Narcissism seems to be everywhere, and many would say, more and more, with each and every passing day. What’s up with this? Is it true? Or, are we just more inclined to label traits or behavior of others as being narcissistic when maybe it isn’t narcissism? Is narcissism as prevalent as it seems? Is there a difference between self-absorption and narcissism? Narcissism is what is behind a tremendous lack of civility or its absence in everyday interactions with strangers in stores or with many neighbours for example. Narcissistic entitlement is obliterating what was and could otherwise still be cooperation among strangers, those in relationships etc., and neighbours.
The Rise of Cultural Narcissism
Riding the wave of ever-increasing technology there is a noticeable and on-going rise in cultural narcissism. This can be evidenced by shifts in cultural and societal values. Real life has, in many ways, meshed with television making household names out of the newly famous or infamous getting attention and importance without actual corresponding achievement. That people feel entitled to this money, attention, and fame, without actual achievement is in and of itself narcissisistc because it is a false sense of entitlement mixing with delusions of grandeur.
People, whether they are on reality tv shows, or in viral videos on the internet, for example, are seeking the validation of the masses as a remedy to their own low self-esteem, low self-worth, and inability to validate themselves for who they really are. There is such an excessive focus on materialism that also accompanies this over-compensation and strong desire for attention.
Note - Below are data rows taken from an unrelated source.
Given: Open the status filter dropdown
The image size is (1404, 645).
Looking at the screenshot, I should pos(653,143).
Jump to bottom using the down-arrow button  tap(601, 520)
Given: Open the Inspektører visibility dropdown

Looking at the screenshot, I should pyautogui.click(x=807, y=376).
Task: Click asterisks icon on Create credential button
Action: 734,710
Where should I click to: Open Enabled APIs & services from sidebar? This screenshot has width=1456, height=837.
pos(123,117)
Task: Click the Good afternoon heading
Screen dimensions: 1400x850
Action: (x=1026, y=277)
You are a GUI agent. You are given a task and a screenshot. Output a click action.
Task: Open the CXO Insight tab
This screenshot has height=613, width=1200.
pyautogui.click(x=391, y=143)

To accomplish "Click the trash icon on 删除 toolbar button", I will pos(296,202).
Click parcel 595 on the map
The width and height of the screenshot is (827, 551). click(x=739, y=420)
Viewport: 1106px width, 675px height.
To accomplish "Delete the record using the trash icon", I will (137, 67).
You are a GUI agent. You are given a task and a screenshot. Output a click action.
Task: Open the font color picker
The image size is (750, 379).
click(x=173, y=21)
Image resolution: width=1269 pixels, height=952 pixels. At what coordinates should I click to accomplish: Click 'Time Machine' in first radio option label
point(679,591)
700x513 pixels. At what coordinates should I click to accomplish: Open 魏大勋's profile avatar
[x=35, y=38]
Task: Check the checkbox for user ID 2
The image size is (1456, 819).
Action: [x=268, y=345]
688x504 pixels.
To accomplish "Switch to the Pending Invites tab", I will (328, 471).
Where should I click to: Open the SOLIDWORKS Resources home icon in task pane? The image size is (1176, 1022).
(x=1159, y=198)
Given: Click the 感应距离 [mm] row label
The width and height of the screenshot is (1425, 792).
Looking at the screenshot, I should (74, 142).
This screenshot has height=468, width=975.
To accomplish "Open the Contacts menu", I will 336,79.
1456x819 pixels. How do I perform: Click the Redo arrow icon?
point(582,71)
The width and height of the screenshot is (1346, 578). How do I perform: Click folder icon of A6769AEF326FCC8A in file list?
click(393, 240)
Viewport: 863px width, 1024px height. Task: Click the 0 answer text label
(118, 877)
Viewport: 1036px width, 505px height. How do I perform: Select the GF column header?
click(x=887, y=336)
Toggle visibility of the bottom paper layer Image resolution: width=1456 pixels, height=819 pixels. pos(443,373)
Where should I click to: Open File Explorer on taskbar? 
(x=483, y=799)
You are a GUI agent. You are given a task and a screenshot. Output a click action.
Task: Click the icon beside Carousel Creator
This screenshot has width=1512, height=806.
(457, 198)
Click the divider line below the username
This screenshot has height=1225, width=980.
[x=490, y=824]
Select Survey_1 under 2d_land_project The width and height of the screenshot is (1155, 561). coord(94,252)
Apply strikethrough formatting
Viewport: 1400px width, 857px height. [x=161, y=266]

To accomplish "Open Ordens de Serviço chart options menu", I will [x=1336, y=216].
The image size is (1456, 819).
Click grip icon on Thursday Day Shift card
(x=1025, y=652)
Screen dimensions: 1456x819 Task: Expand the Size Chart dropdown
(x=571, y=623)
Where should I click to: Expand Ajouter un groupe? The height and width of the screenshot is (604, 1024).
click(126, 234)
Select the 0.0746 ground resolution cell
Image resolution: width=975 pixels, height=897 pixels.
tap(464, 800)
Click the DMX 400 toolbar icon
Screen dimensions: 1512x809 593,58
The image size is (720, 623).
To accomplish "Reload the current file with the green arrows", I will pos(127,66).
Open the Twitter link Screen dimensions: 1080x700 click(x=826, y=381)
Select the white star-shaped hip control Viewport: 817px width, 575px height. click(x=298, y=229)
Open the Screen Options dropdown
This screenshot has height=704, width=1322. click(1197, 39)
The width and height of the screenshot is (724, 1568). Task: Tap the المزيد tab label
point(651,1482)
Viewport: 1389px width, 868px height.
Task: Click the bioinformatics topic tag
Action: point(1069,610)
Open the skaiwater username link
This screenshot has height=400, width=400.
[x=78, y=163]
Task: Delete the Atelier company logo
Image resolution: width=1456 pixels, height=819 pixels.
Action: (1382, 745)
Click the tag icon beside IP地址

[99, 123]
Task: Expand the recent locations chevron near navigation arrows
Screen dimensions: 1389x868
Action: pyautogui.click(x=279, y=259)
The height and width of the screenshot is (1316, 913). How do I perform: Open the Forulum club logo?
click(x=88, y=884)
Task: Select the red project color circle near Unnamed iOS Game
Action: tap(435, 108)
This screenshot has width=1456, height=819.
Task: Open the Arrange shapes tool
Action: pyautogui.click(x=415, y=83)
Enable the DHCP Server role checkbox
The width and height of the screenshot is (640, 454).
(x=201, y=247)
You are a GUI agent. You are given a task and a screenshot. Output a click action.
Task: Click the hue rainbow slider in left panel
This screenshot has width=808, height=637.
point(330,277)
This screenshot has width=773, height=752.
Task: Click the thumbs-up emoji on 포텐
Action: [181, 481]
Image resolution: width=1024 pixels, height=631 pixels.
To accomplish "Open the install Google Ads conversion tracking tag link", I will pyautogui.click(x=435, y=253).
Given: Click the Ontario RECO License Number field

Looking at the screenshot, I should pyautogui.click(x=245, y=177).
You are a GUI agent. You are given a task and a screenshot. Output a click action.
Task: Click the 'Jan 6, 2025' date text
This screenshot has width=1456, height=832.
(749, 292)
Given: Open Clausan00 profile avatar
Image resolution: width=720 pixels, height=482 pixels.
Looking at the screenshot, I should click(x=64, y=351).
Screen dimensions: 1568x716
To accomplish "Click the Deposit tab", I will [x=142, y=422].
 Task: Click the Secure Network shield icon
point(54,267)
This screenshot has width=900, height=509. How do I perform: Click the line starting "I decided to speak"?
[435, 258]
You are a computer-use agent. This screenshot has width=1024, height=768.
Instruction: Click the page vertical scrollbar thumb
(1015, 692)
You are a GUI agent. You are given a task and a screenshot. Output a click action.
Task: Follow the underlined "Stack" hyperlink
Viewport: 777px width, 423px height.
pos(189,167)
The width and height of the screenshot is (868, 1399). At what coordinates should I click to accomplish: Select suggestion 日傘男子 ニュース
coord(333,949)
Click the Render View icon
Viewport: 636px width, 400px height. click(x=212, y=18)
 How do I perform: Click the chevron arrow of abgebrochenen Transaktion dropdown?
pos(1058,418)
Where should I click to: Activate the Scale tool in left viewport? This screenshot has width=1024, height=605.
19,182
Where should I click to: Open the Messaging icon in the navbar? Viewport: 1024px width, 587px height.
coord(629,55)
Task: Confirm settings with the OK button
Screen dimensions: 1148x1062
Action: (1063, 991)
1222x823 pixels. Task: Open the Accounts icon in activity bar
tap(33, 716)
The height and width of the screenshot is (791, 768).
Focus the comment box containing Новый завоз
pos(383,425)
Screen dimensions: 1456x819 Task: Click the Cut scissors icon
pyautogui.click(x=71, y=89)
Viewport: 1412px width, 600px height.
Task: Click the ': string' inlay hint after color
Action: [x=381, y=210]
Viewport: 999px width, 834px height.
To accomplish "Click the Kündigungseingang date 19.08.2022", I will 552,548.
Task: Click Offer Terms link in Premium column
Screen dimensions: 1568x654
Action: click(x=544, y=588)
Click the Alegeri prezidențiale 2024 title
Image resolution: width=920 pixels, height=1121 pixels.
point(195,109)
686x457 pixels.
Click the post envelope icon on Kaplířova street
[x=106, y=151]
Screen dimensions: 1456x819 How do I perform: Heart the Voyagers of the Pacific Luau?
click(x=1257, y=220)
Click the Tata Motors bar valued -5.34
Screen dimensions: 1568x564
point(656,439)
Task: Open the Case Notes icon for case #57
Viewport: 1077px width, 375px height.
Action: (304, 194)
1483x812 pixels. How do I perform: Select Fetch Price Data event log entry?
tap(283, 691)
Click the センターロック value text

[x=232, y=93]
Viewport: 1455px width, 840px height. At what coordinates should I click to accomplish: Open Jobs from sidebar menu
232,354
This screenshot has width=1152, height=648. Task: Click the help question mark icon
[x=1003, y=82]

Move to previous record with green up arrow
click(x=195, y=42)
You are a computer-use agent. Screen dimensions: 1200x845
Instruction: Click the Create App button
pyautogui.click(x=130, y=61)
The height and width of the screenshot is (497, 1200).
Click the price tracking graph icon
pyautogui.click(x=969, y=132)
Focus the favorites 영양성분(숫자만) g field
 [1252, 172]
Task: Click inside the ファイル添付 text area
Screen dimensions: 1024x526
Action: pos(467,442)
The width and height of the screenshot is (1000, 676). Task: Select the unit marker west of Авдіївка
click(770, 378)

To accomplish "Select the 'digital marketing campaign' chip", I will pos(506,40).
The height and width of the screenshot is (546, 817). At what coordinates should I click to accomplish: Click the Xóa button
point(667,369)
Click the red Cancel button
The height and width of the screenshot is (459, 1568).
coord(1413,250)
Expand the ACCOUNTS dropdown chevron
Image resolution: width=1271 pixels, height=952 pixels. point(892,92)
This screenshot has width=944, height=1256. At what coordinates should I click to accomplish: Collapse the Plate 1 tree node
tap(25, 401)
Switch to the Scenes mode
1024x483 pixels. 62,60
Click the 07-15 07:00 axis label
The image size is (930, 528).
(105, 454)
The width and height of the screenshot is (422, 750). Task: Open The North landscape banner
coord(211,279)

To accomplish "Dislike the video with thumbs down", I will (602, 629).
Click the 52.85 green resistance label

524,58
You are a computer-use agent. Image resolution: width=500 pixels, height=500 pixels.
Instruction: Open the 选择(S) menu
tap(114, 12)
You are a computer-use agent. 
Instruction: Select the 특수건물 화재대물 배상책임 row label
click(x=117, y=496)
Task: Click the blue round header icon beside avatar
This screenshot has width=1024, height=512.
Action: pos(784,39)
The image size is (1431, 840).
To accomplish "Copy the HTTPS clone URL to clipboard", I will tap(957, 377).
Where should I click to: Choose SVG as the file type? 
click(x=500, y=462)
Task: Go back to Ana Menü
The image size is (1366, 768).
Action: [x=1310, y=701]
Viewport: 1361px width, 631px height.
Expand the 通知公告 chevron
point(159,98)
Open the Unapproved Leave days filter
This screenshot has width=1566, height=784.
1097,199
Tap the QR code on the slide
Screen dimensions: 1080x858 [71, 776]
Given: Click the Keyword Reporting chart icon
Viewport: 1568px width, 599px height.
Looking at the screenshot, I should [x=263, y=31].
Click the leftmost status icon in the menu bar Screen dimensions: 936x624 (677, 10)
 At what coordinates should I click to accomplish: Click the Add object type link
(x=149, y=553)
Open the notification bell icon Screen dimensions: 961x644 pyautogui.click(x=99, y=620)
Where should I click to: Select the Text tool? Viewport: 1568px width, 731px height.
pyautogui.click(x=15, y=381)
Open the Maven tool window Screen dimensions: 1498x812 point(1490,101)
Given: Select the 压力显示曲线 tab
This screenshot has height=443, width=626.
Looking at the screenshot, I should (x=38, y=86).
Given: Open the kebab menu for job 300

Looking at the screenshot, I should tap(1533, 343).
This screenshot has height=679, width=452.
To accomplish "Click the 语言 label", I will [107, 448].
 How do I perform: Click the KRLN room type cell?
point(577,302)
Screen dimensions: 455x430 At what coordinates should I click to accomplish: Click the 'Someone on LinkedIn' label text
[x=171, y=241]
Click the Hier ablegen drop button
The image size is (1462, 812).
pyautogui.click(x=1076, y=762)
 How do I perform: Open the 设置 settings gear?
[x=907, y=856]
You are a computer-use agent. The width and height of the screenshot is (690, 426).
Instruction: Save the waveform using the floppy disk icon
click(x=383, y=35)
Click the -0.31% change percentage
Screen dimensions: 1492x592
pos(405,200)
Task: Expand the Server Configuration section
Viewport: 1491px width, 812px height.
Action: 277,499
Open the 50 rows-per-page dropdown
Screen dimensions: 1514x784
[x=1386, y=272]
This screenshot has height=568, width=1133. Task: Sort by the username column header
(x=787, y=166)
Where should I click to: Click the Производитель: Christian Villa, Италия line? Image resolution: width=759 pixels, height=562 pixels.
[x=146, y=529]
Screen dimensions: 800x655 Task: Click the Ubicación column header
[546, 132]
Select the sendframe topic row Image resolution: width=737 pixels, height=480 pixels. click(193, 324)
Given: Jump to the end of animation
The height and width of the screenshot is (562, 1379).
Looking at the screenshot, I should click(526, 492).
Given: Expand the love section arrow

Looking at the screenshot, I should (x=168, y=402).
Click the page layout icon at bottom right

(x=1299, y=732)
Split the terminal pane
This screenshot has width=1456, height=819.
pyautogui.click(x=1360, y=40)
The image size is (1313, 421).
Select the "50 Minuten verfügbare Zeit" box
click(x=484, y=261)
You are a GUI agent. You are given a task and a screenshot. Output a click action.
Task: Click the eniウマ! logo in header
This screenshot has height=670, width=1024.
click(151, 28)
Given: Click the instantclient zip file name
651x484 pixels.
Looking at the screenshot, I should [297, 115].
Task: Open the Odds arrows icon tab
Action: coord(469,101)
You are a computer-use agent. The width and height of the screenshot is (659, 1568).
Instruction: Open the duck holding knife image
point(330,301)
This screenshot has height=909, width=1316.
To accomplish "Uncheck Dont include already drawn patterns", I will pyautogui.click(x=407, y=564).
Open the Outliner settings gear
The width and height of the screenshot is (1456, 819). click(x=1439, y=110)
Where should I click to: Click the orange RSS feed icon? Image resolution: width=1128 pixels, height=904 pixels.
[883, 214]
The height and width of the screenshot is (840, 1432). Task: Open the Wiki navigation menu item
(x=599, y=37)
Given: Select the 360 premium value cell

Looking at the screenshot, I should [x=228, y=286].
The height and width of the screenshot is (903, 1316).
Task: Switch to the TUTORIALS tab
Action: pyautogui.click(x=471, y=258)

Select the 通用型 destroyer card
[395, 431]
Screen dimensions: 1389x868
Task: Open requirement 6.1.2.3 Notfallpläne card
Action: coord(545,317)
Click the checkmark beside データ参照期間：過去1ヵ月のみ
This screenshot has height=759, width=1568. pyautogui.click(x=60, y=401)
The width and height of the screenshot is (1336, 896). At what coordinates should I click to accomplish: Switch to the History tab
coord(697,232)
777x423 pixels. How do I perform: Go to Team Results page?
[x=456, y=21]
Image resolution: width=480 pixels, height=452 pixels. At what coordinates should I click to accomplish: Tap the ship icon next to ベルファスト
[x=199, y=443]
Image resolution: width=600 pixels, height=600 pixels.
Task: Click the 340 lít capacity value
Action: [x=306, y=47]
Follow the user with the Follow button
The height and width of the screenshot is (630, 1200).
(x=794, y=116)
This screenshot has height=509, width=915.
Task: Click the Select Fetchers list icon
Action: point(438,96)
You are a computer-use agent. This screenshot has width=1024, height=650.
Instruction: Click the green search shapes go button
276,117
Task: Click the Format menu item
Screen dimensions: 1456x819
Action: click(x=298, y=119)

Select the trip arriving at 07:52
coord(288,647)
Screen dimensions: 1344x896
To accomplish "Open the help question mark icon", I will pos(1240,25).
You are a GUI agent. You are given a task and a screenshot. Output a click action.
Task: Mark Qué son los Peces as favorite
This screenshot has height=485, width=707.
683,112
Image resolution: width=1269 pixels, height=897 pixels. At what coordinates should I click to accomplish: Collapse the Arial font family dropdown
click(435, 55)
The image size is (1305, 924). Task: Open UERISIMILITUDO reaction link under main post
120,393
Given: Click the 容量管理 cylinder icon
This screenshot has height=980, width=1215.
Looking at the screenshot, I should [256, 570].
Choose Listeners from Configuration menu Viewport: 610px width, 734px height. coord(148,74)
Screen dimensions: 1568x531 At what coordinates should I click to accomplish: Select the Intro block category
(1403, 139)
What is Narcissistic About This?
Expecting to be famous for essentially nothing other than glorifying one’s personal dysfunction and then feeling special about that indicates an out of focus self-focus. Indicates an out of balance perspective that has at its center one’s over-compensating for what one lacks from within.
There is a growing cultural belief exhibited by many people that what they are doing or who they are should warrant an excessive amount of attention and admiration. This stems from an over-focus on self. What could be termed actually a lack of healthy focus on self and described rather as a self-indulgent and out-of-touch with reality mindset. A mindset driven by the reality that people in the narcissistic pursuit of fame, attention, and money, are focusing excessively on a self that they do not even know. Essentially they are living in and through a pseudo-self of a false self. This adds to the evidence that narcissism is indeed palpable.
Narcissism is the life-blood of the false self of any human being. This is more apparent in those who have unresolved abandonment issues from childhood, whether they meet the criteria to be diagnosed with Borderline Personality Disorder, Narcissistic Personality Disorder, Histrionic Personality Disorder, or other forms of mental illness or not.
Is There A Difference Between Self-Absorption and Narcissism?
It may depend upon how one defines self-absorption. I think it is fair to say that self-absorption is a fairly narcissistic way of being. That said, there are degrees of self-absorption. Some would argue that some degree of self-focus or self-absorption has all to do with the expression of individuality. At what point does one’s own individual expression or perception become too inner-focused, or inner-directed enough for it to meet the criteria of being narcissisistic?
Anything that leans to the extreme, at the very least, encroaches upon narcissistic territory. It is in the median, the middle, from a healthy balance of inner and out-directed focus that narcissism is not prevalent. Balance and the middle-ground of healthy reasonable paradox in culture is not as common as one could argue it has been in the past. We see evidenced the absence of said in front of our very eyes on television and computer screens with alarming regularity. So much so, that for growing numbers of people, deeply indoctrinated now in the narcissism of a dominant technology driven pop culture there is now a conditioned response which sees this prevalence of narcissism as “normal”.
Could this be why it seems easier and easier to identify narcissism as being practically everywhere these days?